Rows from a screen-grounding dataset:
## BEGIN

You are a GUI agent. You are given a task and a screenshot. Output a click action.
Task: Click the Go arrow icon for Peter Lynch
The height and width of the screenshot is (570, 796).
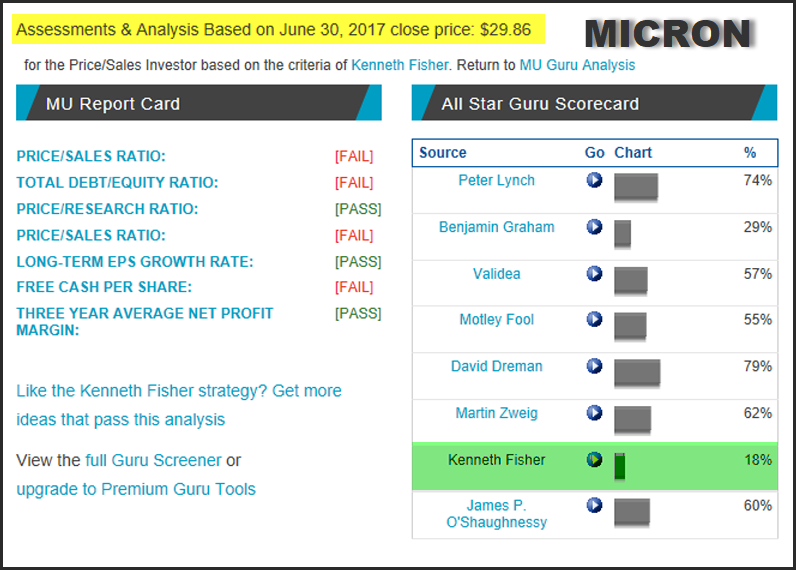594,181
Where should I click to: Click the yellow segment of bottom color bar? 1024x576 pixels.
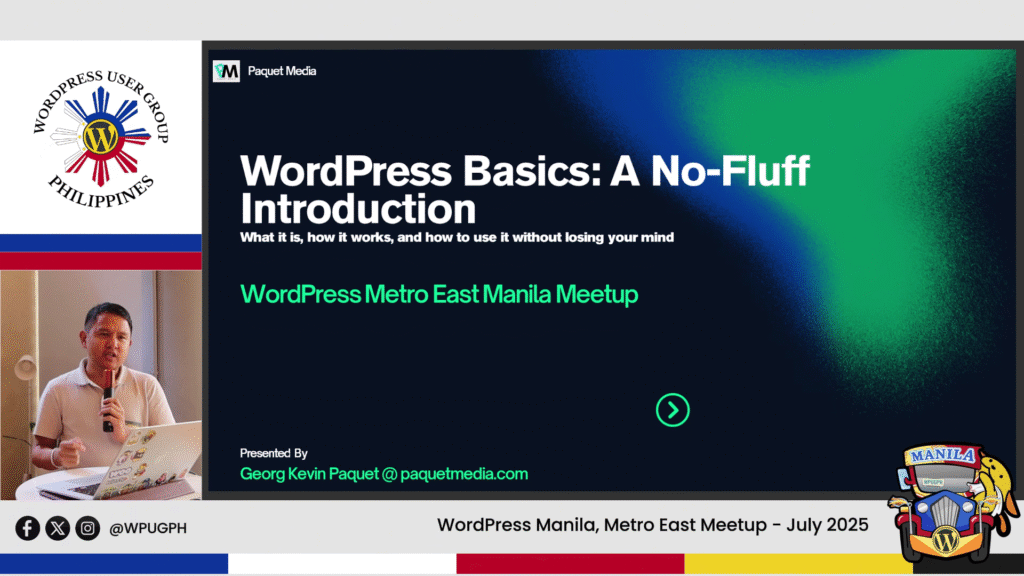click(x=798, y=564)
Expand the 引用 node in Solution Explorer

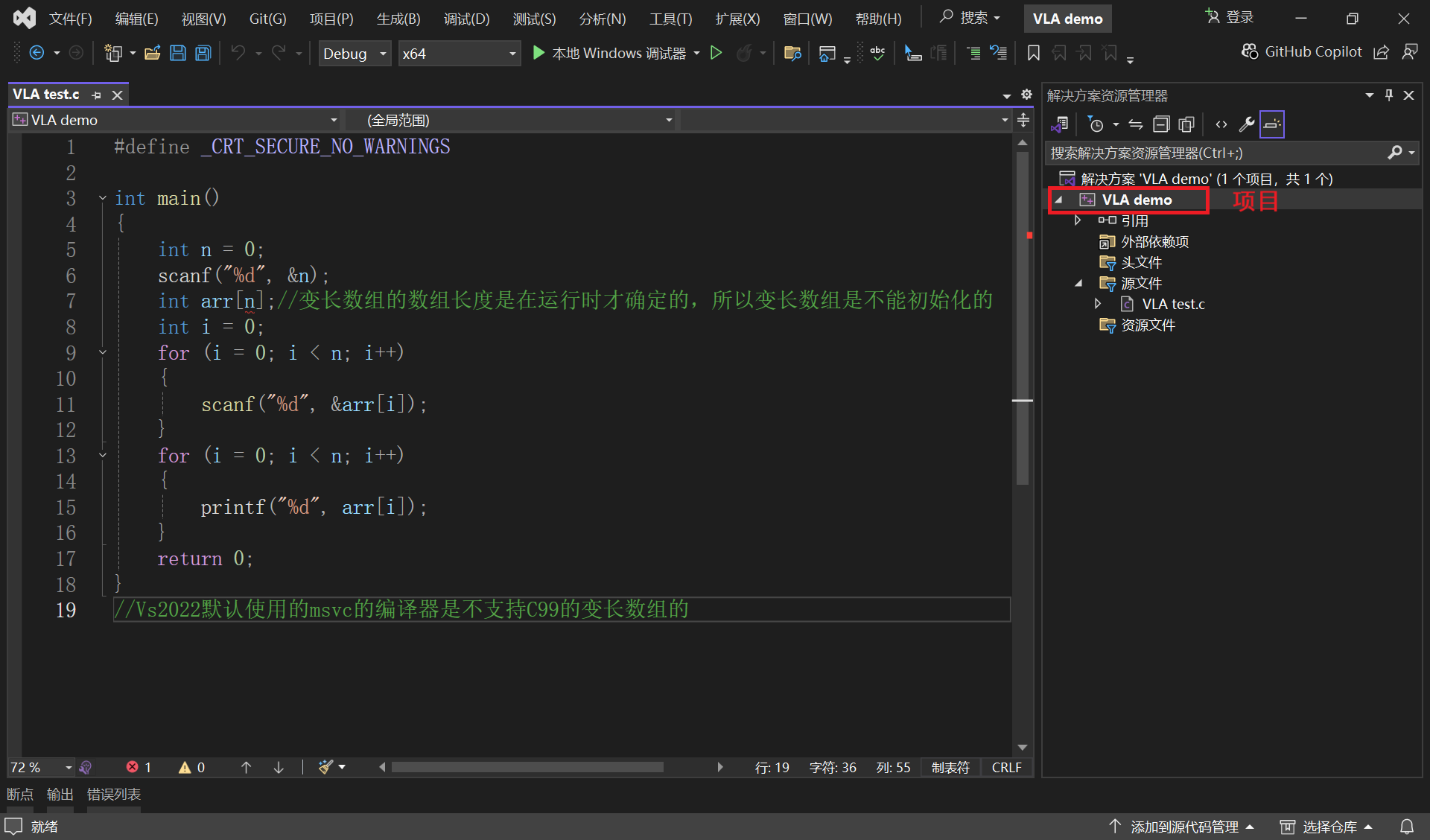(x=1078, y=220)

## END

### What the task asks
Retype the listing above word for word, leaving out the pictures.

### Result of the exercise
You are a GUI agent. You are given a task and a screenshot. Output a click action.
Task: Click the Go arrow icon for Peter Lynch
The height and width of the screenshot is (570, 796).
594,181
Where should I click to: Click the yellow segment of bottom color bar? 1024x576 pixels.
click(x=798, y=564)
Expand the 引用 node in Solution Explorer

(x=1078, y=220)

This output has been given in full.